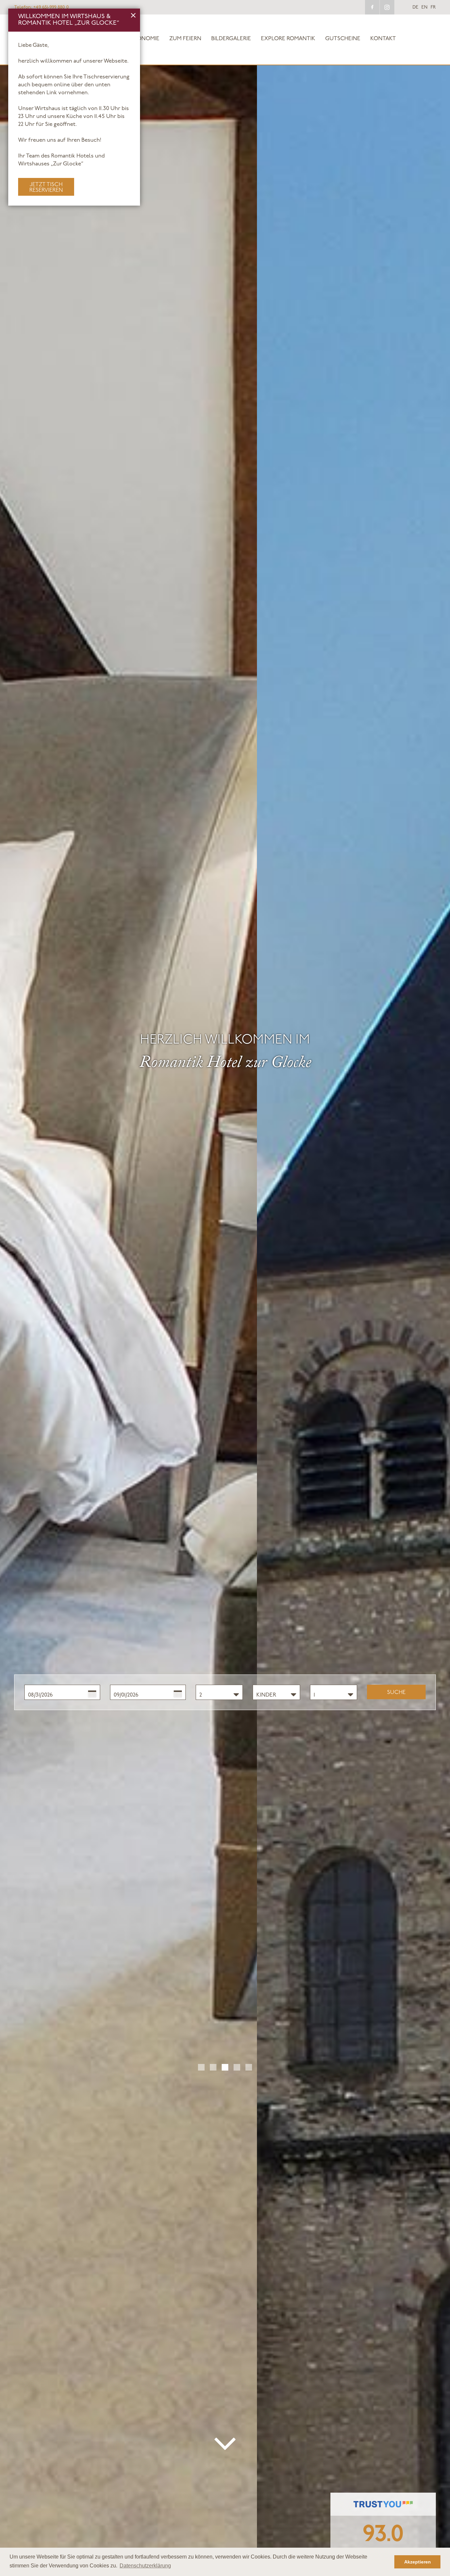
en (424, 7)
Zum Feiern (185, 39)
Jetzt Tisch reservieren (46, 187)
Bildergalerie (231, 39)
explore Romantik (288, 39)
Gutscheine (342, 39)
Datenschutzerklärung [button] (145, 2565)
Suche (396, 1692)
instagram (387, 7)
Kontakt (383, 39)
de (415, 7)
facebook (372, 7)
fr (433, 7)
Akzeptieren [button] (417, 2561)
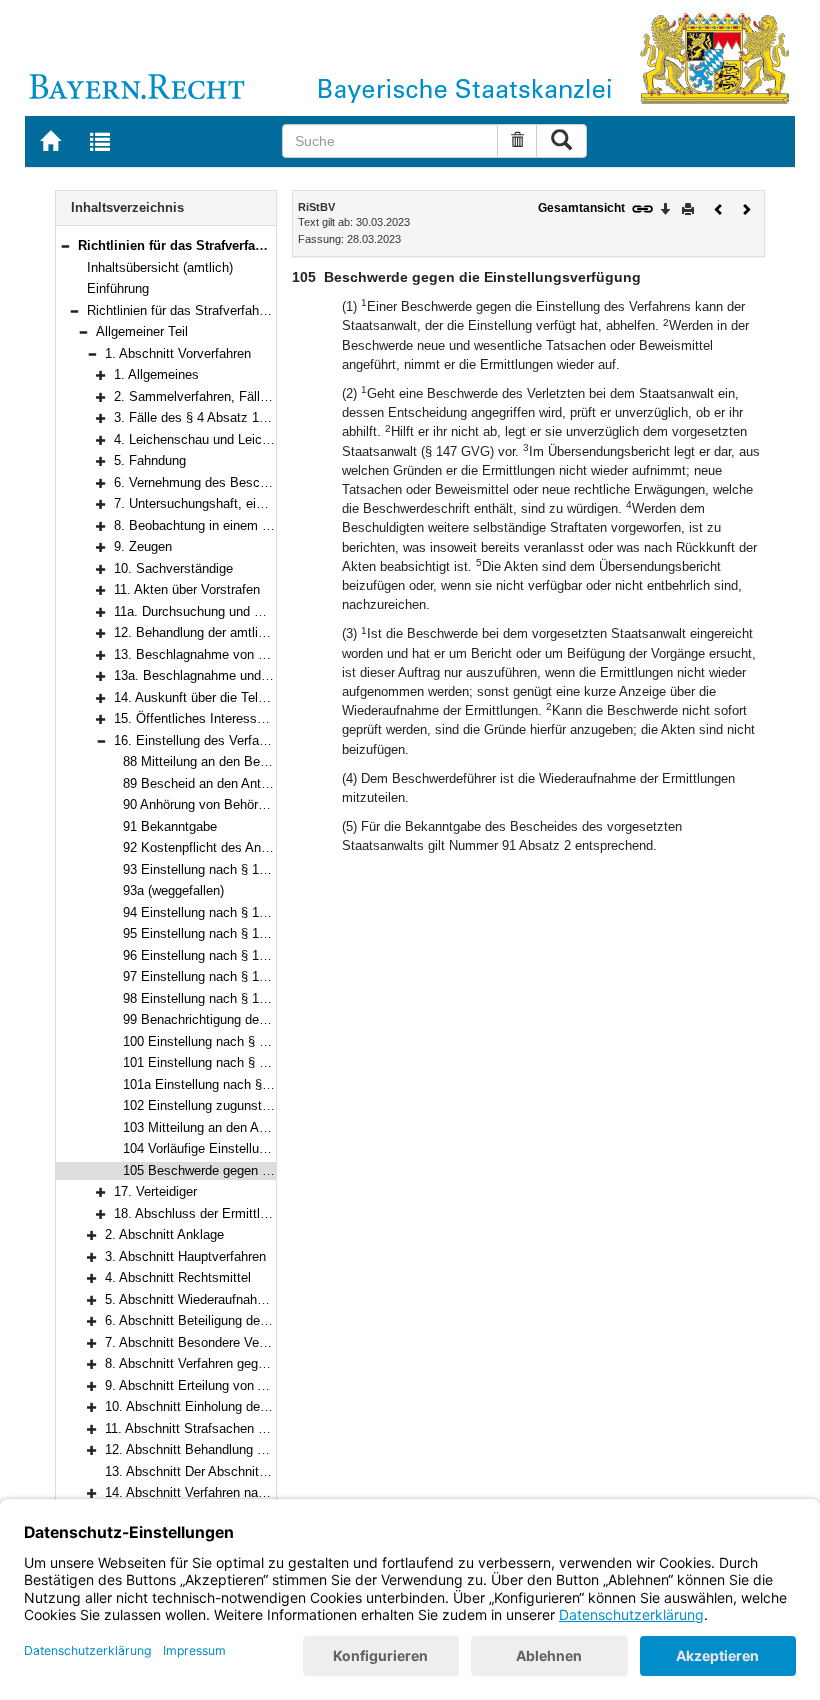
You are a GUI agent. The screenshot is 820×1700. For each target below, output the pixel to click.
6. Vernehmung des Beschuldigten (213, 482)
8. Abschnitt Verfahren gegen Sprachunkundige (240, 1363)
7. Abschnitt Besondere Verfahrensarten (220, 1342)
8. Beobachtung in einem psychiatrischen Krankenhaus (273, 525)
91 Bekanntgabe (170, 826)
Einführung (118, 288)
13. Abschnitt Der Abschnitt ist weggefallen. (231, 1471)
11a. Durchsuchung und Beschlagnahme (230, 611)
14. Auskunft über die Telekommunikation (233, 697)
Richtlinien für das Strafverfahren (182, 310)
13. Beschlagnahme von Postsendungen (231, 654)
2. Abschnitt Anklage (164, 1234)
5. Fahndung (150, 460)
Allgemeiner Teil (142, 331)
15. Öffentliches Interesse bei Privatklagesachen (255, 718)
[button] (65, 245)
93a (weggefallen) (173, 890)
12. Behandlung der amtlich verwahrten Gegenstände (267, 632)
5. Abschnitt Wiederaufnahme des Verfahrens (235, 1299)
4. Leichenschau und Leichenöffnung (220, 439)
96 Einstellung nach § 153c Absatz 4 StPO (247, 955)
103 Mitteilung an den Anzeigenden (224, 1127)
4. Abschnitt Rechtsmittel (178, 1277)
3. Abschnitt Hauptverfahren (185, 1256)
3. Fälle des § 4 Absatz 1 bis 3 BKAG (223, 417)
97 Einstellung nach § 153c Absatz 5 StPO (247, 976)
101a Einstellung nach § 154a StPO (226, 1084)
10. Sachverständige (173, 568)
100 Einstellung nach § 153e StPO (223, 1041)
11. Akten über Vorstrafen (187, 589)
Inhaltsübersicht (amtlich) (160, 267)
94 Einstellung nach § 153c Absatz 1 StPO (247, 912)
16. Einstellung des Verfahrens (202, 740)
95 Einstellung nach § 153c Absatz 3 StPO (247, 933)
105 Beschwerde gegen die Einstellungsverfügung (267, 1170)
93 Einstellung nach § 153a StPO (219, 869)
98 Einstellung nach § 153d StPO (219, 998)
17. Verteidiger (155, 1191)
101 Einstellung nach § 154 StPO (219, 1062)
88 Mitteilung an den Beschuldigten (224, 761)
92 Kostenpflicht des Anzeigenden (221, 847)
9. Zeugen (143, 546)
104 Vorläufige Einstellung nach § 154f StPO (252, 1148)
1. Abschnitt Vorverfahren (178, 353)
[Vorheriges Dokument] (719, 207)
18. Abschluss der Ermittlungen (204, 1213)
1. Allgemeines (156, 374)
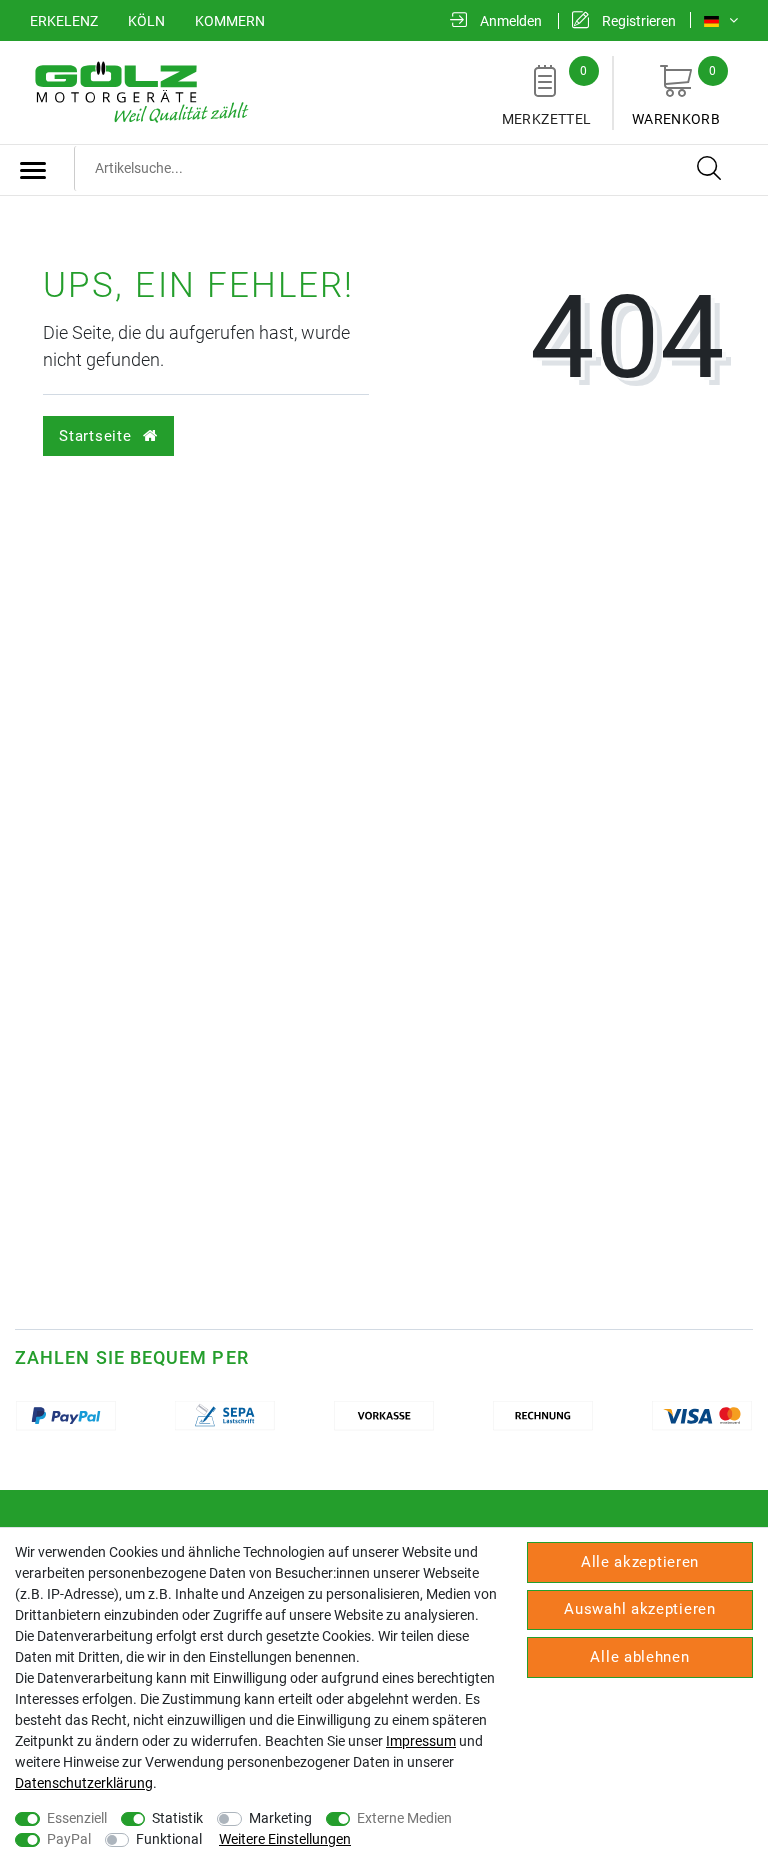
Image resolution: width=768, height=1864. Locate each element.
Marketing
◇ ◇ ◇
◆ **EXERCISE PROMPT**
Each line from the one bearing "88 Mitteilung an den Beschuldigten (224, 761)" through the final line of the records is to be copied exactly, and no pictures are to be included.

◆ **REPLY**
88 Mitteilung an den Beschuldigten (224, 761)
92 Kostenpflicht des Anzeigenden (221, 847)
9. Zeugen (143, 546)
104 Vorläufige Einstellung nach § 154f StPO (252, 1148)
1. Abschnitt Vorverfahren (178, 353)
[Vorheriges Dokument] (719, 207)
18. Abschluss der Ermittlungen (204, 1213)
1. Allgemeines (156, 374)
Image resolution: width=768, height=1864. Locate each element.
Marketing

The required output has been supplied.